By Narendra Puppala
New Delhi, Jan 13 (IANS) The scenes of students’ protests unfolding at JNU since last year, are a reminder of the university’s feisty pedigree. Over the years, the varsity has continued to figure in the media and public discourse for the controversies that break out on campus regularly. According to some, the tough approach of JNU authorities and police towards the protesters at present stands out in contrast to an incident that took place around 15 years ago.
It was 2005, when Manmohan Singh was the Prime Minister leading the UPA government — those were delicate days for Indian diplomacy that was walking the tightrope between the US and Iran at the IAEA. India went on to support the US in a vote against Iran at the International Atomic Energy Agency (IAEA); a move that did not go down well the Leftist allies of the Congress-led UPA government.
In November of the same year, Prime Minister Singh went to JNU to unveil a statue of Jawahalal Nehru, the country’s first prime minister. The demonstration by some pro-Left student protestors turned out to be the newspoint of the day as they raised slogans against the prime minister. Although the prime minister finished his speech and left the campus, tensions continued to flare up with clashes between AISA and NSUI members. The police intervened and four students were taken into custody. The university administration also moved against the protestors.
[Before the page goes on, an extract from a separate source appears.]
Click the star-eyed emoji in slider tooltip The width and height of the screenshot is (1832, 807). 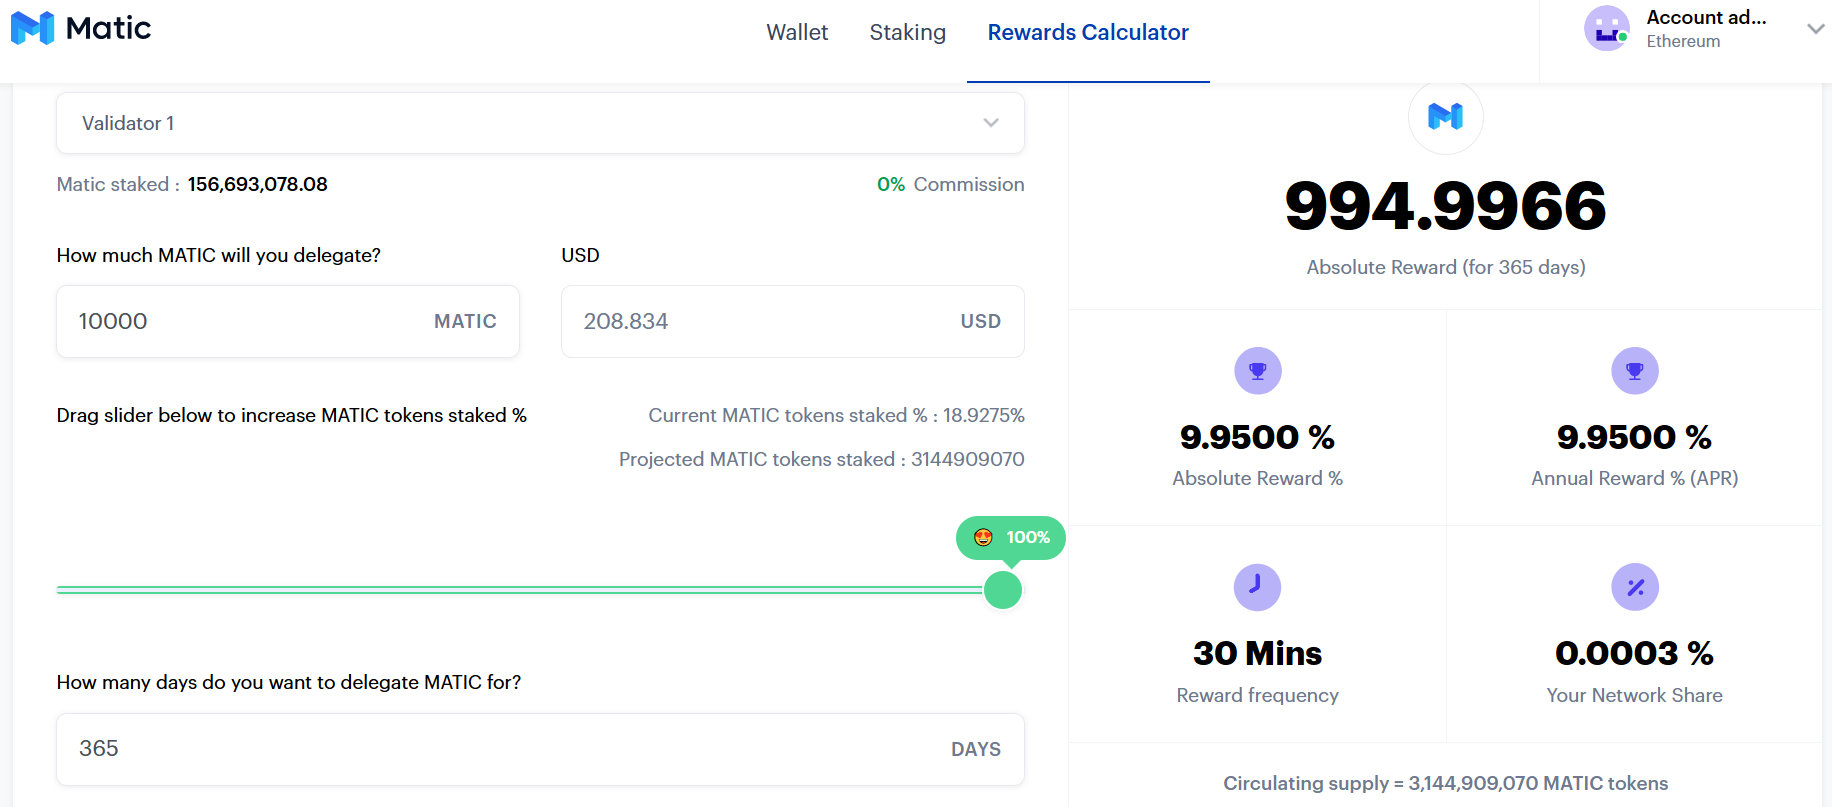983,537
But subsequently, the students were let off after the prime minister reportedly intervened in the matter and asked that they not be harshly dealt with.
Shakil Khan, a Congress leader from Bihar and former JNUSU president (1992-93) told IANS: “Until now, JNU has been an institute which speaks up for democratic rights. However, the previous governments and varsity administrations always saw these protests as the right to expression. But this government considers protesters and JNU as its enemy.”
He went on to add: “They (BJP) believe in kill the enemy strategy. That’s why the instance in 2005 and earlier were dealt peacefully, but this time it has burgeoned.”
The 2005 episode in JNU’s past was raked up recently by Umar Khalid, who along with Kanhaiya was at the epicentre of the JNU controversy in 2016. On January 9, Khalid tweeted: “In 2005, Manmohan Singh faced black flags in JNU as a protest against his economic policies. It became big news. The administration immediately sent notices to students. The very next day, the PMO intervened and asked the admininstration not to take any action as protests were students’ democratic right.”
“PM Manmohan Singh facing sloganeering and black flags from student protestors began his speech by quoting Voltaire: ‘I may not agree with what you say, but I will defend to death your right to say it’,” Khalid added.
The other side of the coin is spelt out by those who point out that the magnitude and intensity of conflict in the two cases are very different. In January 2020, the campus saw student activists, on opposite sides of the political divide, brutally assaulting each other.
A JNU professor, on condition of anonymity, said: “Protests in 2005 and before were all peaceful and limited to peaceful, verbal spats. But this time around, students have been running around campus like goons and hitting anyone and everyone in sight. This situation cannot be compared to 2005.”
Observers feel that the scale of violence is unprecedented today, making it difficult for the university authorities and police to turn a blind eye to the happenings on campus.